What’d I Say: R&B Stars Need to Do Better

Posted March 27, 2011 by J Matthew Cobb in Features

Chris Brown is just a primary example of R&B acts with great talent but very little focus

Chris Brown’s backstage rant on the ‘Good Morning America’ set isn’t all that surprising to me. Think back a little distance to the album drop week of Graffiti, his first album after his 2007 assault on ex-girlfriend Rihanna. It was designed to be a triumph, a comeback spliced in small, digestible proportions. It failed to generate a massive hit and left his fans bemoaning in despair. Brown instantly took to his Twitter account to express outrageon his disappointing record sales by casting blame on deejays for not playing his song(s) and got ballsy with giant retailer Walmart for not stocking the album with the same kind of fervor as their Disney merchandise. You would’ve cast the blame of slouchy record sales on the economy, but we knew the real deal. Brown’s dangerous lifestyle, his unrehearsed decision-making and his half-baked apologies on the air (especially the YouTube video) just wasn’t enough nutrition for his disengaged fans’ diet. Brown did kiss-and-make up with his urban fan base after taking the stage at the BET Music Awards and danced in silhouette to Michael Jackson’s beats as a tribute to the King of Pop. It was at that moment when Brown broke down in tears. Unable to finish the lyrics to “Man in the Mirror,” he covered his face completely and sobbed off the set. A standing ovation was greeted him that night and black talk radio openly forgave Brown of his past mistakes. Two major hit singles later (the No. 1 R&B revenge ballad “Deuces” and the Top Ten pop single “Yeah 3X”), Brown seemed to be on the verge of the comeback he’s been dying for.

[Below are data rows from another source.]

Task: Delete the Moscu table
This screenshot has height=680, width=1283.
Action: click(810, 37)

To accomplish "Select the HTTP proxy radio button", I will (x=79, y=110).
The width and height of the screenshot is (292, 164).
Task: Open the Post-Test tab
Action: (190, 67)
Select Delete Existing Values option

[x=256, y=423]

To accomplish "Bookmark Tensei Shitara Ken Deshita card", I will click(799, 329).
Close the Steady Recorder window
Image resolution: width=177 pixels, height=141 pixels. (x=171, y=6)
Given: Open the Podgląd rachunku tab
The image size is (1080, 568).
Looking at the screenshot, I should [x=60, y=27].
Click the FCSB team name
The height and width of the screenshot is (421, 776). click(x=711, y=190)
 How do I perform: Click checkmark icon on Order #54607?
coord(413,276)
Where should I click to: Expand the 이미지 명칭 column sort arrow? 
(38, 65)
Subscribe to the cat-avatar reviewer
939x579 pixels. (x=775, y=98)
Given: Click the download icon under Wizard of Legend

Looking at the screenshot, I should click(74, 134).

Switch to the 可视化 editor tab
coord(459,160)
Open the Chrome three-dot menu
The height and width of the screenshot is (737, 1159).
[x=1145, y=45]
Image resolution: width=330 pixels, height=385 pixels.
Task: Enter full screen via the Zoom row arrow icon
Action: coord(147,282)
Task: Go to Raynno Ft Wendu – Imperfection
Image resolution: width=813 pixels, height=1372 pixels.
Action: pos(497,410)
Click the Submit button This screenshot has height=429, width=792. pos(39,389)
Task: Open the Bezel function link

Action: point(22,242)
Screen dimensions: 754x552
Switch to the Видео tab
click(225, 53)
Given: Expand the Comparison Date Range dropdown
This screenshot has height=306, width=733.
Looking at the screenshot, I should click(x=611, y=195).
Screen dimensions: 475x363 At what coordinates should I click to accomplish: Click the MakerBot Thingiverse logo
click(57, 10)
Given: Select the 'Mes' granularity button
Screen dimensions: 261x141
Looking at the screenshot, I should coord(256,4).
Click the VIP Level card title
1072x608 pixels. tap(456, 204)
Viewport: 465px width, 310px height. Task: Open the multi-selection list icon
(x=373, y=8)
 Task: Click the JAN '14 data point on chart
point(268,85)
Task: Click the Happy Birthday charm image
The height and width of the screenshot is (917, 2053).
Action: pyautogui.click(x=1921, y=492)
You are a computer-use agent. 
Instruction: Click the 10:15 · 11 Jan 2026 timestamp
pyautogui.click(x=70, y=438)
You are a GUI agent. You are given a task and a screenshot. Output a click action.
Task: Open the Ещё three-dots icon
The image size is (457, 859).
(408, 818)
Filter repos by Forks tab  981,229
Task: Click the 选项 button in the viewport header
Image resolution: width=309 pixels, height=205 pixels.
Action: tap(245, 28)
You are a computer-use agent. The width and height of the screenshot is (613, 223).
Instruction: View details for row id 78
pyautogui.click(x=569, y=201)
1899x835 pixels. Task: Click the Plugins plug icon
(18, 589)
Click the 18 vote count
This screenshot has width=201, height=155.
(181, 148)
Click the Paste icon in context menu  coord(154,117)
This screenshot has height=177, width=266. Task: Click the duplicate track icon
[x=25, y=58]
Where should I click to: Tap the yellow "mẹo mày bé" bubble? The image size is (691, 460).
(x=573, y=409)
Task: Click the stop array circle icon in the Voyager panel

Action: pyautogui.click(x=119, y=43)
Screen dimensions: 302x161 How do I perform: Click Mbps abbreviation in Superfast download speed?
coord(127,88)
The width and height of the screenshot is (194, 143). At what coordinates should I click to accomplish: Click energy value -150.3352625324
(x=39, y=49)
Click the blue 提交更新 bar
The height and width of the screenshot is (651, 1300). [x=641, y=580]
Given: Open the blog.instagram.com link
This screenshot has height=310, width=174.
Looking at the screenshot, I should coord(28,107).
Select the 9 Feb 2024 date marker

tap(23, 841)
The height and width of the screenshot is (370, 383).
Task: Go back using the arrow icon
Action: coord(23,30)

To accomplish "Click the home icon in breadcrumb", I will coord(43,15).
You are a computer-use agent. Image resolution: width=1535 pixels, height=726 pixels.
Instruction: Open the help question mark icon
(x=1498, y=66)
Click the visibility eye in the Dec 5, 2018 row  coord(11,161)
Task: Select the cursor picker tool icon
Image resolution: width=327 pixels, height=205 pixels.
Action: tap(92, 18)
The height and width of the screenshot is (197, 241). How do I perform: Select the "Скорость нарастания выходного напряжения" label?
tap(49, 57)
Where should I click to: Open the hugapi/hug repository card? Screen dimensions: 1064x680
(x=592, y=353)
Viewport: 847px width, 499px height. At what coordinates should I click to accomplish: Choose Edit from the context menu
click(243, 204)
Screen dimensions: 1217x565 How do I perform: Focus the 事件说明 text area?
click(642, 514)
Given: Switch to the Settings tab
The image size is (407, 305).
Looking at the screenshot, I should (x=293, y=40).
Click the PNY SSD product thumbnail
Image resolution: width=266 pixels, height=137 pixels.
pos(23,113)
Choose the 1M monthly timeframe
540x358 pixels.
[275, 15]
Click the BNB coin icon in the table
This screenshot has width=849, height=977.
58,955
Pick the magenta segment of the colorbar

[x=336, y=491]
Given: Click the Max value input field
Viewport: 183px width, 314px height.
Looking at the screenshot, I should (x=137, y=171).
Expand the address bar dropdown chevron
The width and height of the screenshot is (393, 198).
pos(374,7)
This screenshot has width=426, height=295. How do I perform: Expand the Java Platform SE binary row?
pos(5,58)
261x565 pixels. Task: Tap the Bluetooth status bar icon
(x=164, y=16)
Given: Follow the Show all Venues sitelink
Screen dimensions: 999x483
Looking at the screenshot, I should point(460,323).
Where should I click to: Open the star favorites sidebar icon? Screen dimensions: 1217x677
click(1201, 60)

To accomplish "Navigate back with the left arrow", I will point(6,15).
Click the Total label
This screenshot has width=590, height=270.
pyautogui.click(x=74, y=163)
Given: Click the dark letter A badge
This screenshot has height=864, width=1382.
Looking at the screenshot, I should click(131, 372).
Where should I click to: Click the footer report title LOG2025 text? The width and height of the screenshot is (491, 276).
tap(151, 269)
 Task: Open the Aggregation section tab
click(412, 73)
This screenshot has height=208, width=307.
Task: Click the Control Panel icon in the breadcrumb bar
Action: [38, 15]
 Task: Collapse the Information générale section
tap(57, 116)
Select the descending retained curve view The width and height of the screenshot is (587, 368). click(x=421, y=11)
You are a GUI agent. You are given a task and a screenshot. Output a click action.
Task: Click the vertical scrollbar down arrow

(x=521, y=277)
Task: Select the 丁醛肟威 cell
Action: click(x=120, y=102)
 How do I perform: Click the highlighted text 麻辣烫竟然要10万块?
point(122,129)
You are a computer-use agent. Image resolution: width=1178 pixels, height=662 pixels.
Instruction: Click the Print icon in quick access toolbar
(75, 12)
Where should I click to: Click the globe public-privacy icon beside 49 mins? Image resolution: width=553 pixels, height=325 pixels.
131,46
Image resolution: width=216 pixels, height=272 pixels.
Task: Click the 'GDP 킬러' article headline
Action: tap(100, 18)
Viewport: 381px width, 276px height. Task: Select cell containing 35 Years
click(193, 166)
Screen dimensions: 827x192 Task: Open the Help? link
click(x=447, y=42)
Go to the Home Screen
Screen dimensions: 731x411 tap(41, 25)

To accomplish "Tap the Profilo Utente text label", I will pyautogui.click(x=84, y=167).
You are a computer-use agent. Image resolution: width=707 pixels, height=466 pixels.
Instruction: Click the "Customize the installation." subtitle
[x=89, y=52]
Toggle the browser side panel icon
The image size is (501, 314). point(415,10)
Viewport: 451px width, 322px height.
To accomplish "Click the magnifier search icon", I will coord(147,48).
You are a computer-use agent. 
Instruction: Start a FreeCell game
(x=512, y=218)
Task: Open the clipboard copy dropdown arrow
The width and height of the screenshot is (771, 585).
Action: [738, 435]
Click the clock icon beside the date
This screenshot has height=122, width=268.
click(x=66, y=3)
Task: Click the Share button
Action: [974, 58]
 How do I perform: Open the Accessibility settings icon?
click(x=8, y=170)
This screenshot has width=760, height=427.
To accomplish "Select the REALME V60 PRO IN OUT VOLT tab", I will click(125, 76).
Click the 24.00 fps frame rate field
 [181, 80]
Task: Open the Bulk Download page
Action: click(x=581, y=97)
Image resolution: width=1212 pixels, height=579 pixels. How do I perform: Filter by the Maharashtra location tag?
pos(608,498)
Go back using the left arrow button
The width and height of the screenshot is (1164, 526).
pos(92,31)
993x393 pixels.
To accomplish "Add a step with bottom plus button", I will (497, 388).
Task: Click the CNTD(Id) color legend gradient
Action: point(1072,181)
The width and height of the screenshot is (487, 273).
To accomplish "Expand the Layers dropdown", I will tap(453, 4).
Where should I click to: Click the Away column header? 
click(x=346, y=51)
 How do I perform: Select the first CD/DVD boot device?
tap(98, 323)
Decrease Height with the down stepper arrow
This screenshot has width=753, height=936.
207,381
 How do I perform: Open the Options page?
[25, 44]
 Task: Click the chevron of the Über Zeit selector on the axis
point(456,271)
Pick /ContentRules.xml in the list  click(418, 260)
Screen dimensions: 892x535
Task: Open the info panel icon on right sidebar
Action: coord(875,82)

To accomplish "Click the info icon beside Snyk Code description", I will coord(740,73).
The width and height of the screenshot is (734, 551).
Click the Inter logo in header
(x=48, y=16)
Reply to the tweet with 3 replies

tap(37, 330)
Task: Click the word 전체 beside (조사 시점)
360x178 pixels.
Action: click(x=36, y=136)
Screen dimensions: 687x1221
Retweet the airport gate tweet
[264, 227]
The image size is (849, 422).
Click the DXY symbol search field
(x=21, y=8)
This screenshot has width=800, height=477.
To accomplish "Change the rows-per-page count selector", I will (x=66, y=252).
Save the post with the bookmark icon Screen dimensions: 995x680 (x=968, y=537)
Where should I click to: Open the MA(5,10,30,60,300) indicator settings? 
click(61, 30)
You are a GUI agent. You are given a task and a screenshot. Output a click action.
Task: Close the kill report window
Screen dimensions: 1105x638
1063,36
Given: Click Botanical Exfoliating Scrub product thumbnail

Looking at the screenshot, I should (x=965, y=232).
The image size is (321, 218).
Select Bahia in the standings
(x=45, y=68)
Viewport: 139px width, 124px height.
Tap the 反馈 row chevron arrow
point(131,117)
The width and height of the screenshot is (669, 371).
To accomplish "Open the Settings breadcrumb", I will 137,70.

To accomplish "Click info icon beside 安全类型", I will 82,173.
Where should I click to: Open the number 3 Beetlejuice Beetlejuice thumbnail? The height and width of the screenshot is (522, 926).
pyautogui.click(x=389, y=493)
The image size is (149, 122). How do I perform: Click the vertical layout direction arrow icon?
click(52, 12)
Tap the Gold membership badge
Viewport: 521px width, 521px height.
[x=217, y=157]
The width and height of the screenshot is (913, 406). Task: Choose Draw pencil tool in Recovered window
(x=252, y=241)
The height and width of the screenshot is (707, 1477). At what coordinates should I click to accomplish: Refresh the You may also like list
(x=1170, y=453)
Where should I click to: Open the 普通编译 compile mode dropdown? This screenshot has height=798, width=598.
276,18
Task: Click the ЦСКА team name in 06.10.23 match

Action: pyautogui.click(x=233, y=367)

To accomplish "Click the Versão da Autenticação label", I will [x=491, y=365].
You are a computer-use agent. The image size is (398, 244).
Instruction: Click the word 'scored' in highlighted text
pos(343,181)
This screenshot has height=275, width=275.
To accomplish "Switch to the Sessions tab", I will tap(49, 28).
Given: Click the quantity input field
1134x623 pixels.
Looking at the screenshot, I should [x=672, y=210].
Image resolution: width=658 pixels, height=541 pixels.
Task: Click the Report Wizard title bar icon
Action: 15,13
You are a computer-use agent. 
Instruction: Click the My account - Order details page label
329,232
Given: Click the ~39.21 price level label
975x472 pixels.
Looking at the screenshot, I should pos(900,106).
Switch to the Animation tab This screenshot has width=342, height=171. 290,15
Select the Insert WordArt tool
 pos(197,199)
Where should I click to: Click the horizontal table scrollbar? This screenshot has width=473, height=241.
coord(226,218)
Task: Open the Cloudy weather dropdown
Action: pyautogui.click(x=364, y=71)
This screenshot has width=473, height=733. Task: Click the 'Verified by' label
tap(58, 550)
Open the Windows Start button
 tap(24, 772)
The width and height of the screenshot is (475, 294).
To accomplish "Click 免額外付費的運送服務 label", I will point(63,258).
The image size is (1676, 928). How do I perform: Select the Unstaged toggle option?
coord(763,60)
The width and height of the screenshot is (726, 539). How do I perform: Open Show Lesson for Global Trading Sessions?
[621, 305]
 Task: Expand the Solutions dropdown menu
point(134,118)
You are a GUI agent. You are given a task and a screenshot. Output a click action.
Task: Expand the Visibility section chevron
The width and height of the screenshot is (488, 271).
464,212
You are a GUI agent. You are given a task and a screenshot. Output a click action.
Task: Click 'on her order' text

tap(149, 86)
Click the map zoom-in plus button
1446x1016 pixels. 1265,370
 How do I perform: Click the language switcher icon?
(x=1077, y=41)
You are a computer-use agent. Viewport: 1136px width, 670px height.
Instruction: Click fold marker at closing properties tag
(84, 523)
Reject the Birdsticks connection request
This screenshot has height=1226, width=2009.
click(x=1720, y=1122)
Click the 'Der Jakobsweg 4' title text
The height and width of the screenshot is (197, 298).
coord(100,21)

But an inexcusable rant on the ‘GMA’ set after an interview with co-host Robin Roberts is not what Brown needs for his image. Certainly there’s a Parental Advisory sticker on the front of his new LP F.A.M.E. and Brown doesn’t have the squeaky-clean language of his early adolescence. He’s surrounded by hip-hop royalty and bad boys like the Game, Lil Wayne, Ludacris, Wiz Khalifa and it looks like he wants to be the Allen Iverson of R&B when it comes to scoring points on his inked-up skin. Brown is no longer the innocent R&B good boy nor is he in the running to be America’s Next Top Pop Model. Instead, Brown has to endure with the reminders of his past mistakes, his criminal record and now, this rant.

Brown is tired of talking about his past with Rihanna. He wants to focus on the future without her. We give him that. He’s also tired of apologizing over past mistakes. We give him that also. But we’re tired of forgiving and forgiving him – not just for his biggest mistake – but for every other mistake he’s made afterwards. People are quick to give him extra grace since he’s in the last years of his youth.

Believe it or not, I can recall a time when the R&B stars of yesterday were groomed to be respectful in public and to keep their bloody rants to themselves. With some discipline from Motown’s Image Control department, Berry Gordy’s babies were always out of harm’s way. Even in the Eighties, R&B sensations like Anita Baker, Luther Vandross, Janet Jackson and Lionel Richie rarely became the folly of tabloid. When they did, they knew the easy way out. In today’s marketplace of tabloid dominance, cell phone weaponry and fast food news coverage, it’s almost impossible to exist in a pop candyland without getting cavities. Still, we know the firepower of the media is stronger than ever and we are reminded each and every day that what you do now surely affects you later. As documented on his newest album, Brown wants to “forgive all his enemies,” but the choices he’s making now leaves him with more enemies to forgive in the future.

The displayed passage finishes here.